◆ **DATA RECORDS**:
BEGIN

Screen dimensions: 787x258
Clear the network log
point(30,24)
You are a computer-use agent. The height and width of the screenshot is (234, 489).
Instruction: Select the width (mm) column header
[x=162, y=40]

END

◆ **WHAT YOU SHOULD DO**:
A faithful copy of all the material is the required answer.

◆ **SOLUTION FOR THIS PROBLEM**:
Screen dimensions: 787x258
Clear the network log
point(30,24)
You are a computer-use agent. The height and width of the screenshot is (234, 489).
Instruction: Select the width (mm) column header
[x=162, y=40]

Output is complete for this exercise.